If I am to arrive in a city, I prefer it to be in the early morning, with the whole day ahead of me. So, without a further thought, I went to the ticket counter in the lobby, bought a sleeper ticket to Veracruz and boarded the train. It was cheaper than a hotel room and, anyway, people said that Veracruz, on the Gulf Coast, was much warmer.

4 EL JAROCHO TO VERACRUZ

Before I boarded the 'Jarocho' — the word means 'a boor; a rude person'; it is what the Veracruzians call themselves — I went to the restaurant in Buenavista Station and bought a box lunch. There wasn't time for me to eat before I left Mexico City, and there was no dining car on the Jarocho. But, even so, the box lunch was an error of judgement. I made a point not to repeat this mistake. The box was gaily decorated, and inside was one of those parody meals that are assembled by people who have a profound dedication of completeness and a total disregard for taste. Two ham sandwiches on stale bread, a semi-liquid egg, an unpeelable orange and a piece of mouldy cake. I made an incision in the orange with my Nuevo Laredo switchblade and used the juice to blunt my tequila. The rest I threw out of the window as soon as we left the station. I suppose that disgusting lunch was one of the penalties of my refusing to stay in Mexico City for longer than an hour. But I was no sightseer; I was glad to be on this sleeper to the coast. Travelling hungry was no fun, but tequila was a great appetite-killer. It also guaranteed solid slumber and lively dreams of fulfilment — its effect on me was more the wild-eyed numbness of a narcotic drug than the giddyness of alcohol — and when I awoke I would be in the middle of Veracruz.

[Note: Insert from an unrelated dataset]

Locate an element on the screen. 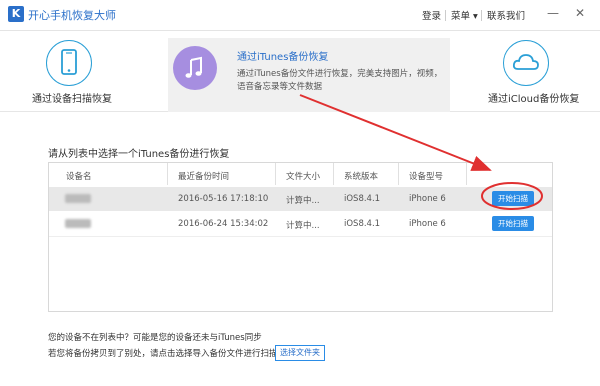 This screenshot has width=600, height=386. annotation-overlay is located at coordinates (421, 152).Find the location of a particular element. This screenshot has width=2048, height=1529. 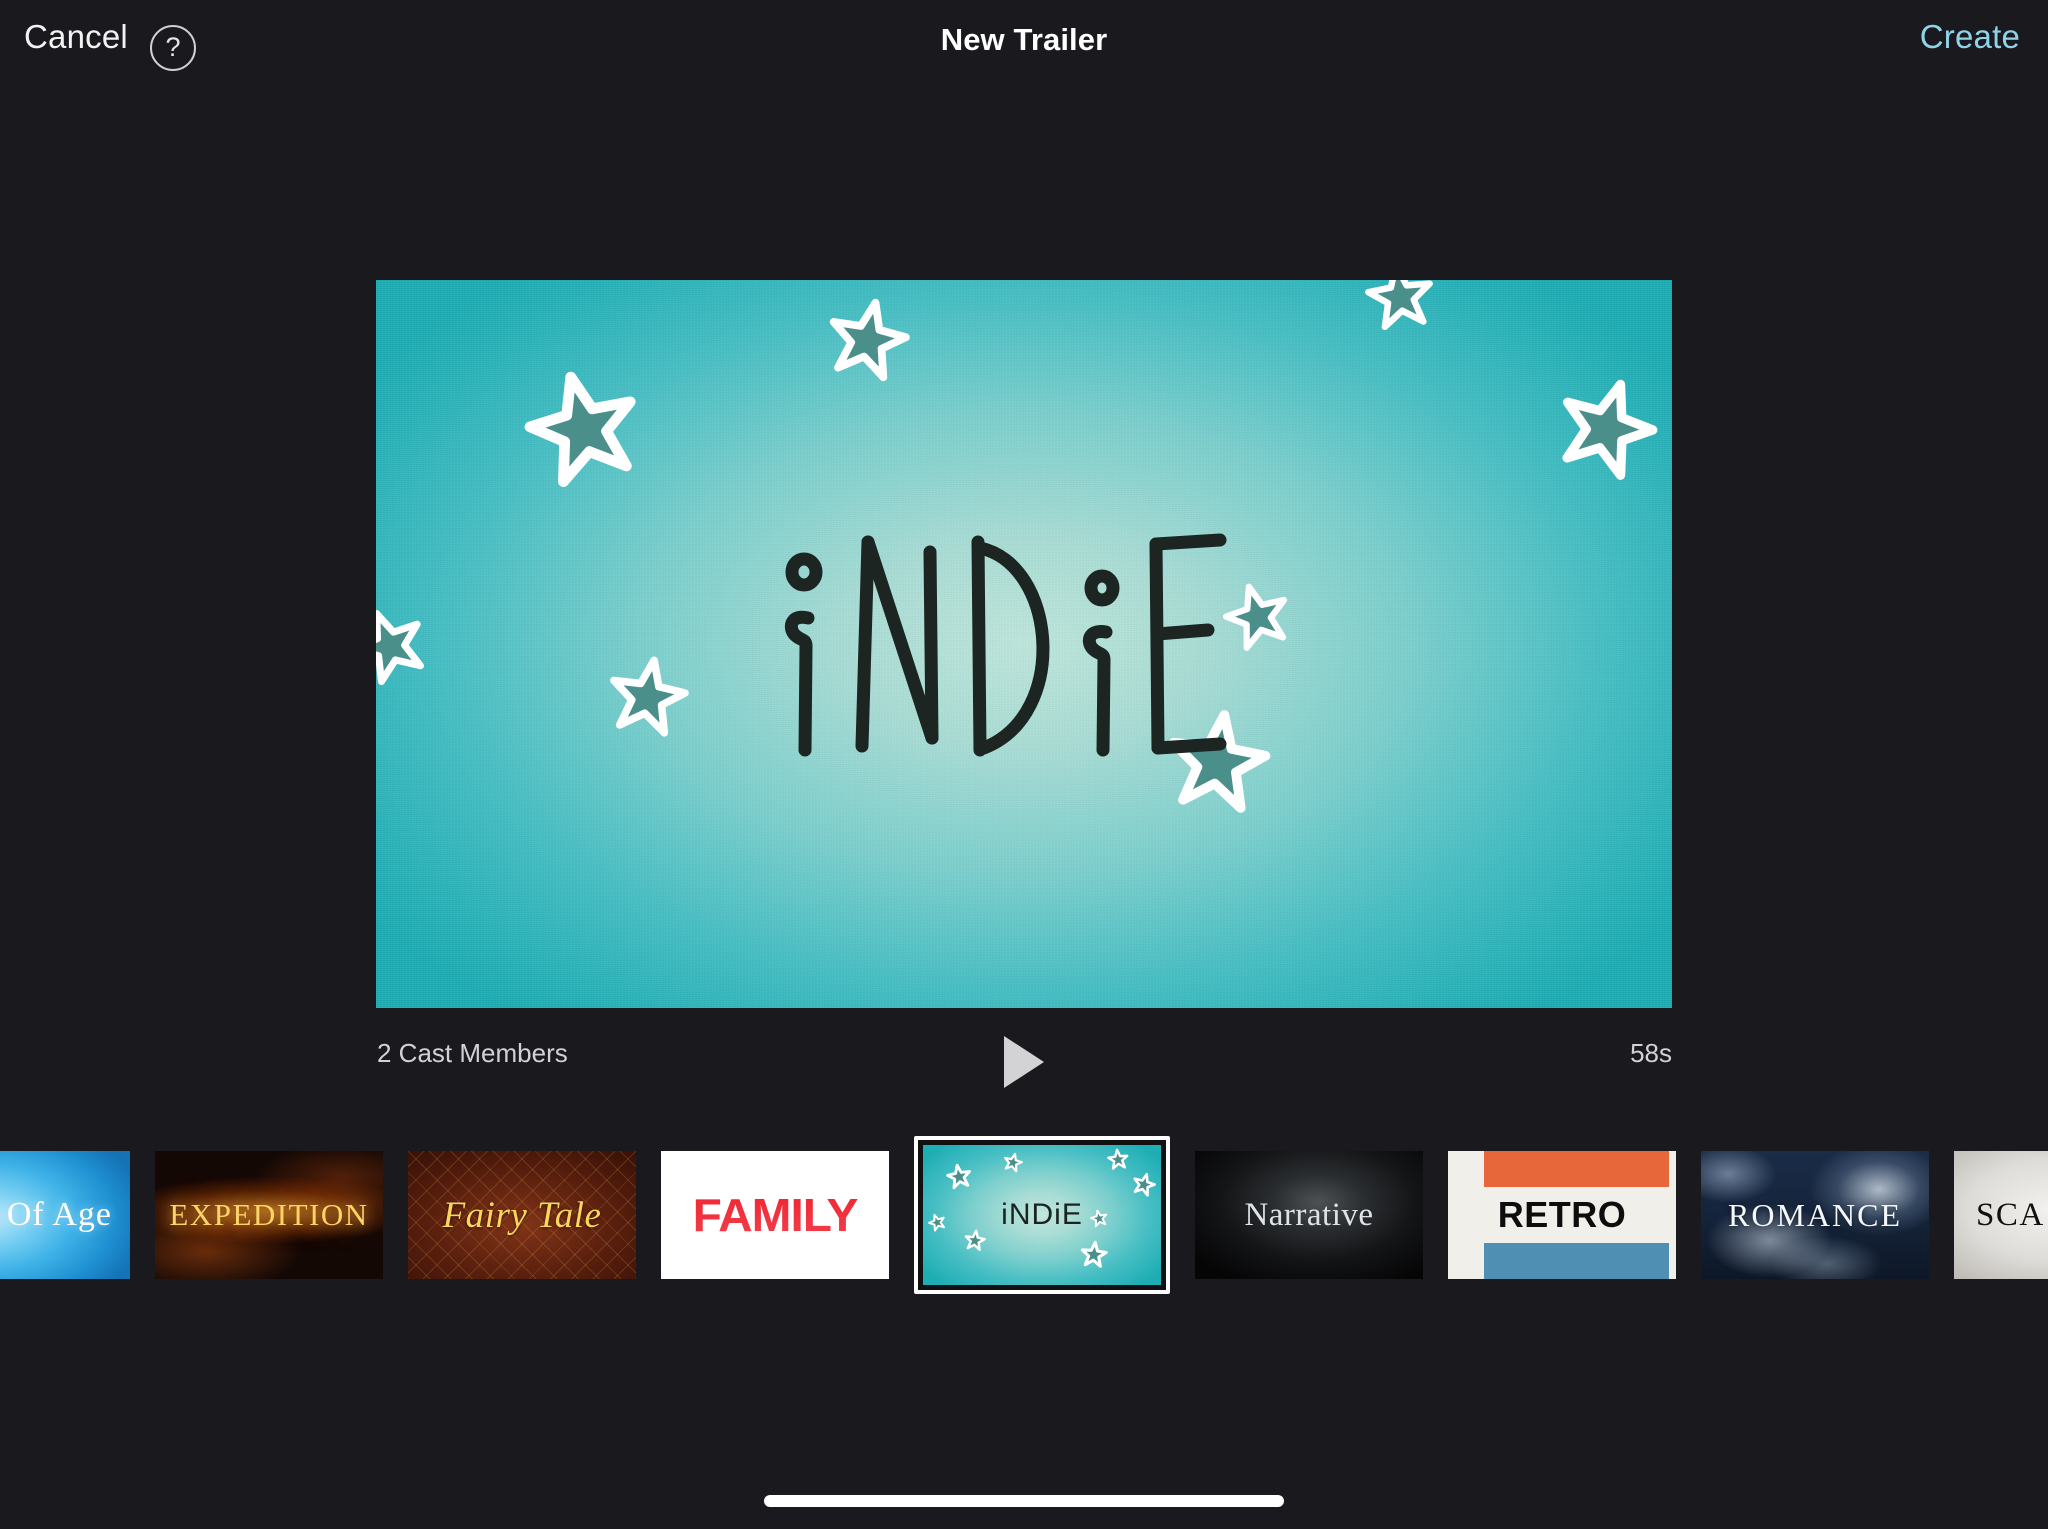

With my feet up and my compartment filled with pipe smoke on that night express to Veracruz, leaving this foggy altitude for the humid heat and palm trees of the coast with two inches of orange-scented tequila in my glass, I felt supremely happy. The whistle shrieked, the sleeping car tipped on a bend and the curtains parted: darkness and a few glaring lights and a faint hint of danger which intensified the romance. I shot my switchblade open and carved a slice from the orange for my drink. I was on a secret mission (now the tequila was starting to take effect), travelling incognito as a simple English teacher to carry out a tricky piece of Mexican reconnaissance. This shiv in my hand was a lethal weapon and I was drunk enough to believe that if anyone was foolish enough to jump me I'd have his guts for garters. The train, the atmosphere, my destination, my mood: it was all fantasy — ridiculous and pleasurable. And when I finished my drink I slipped the knife into the pocket of my black leather jacket and crept into the corridor to sneak a look at the other passengers.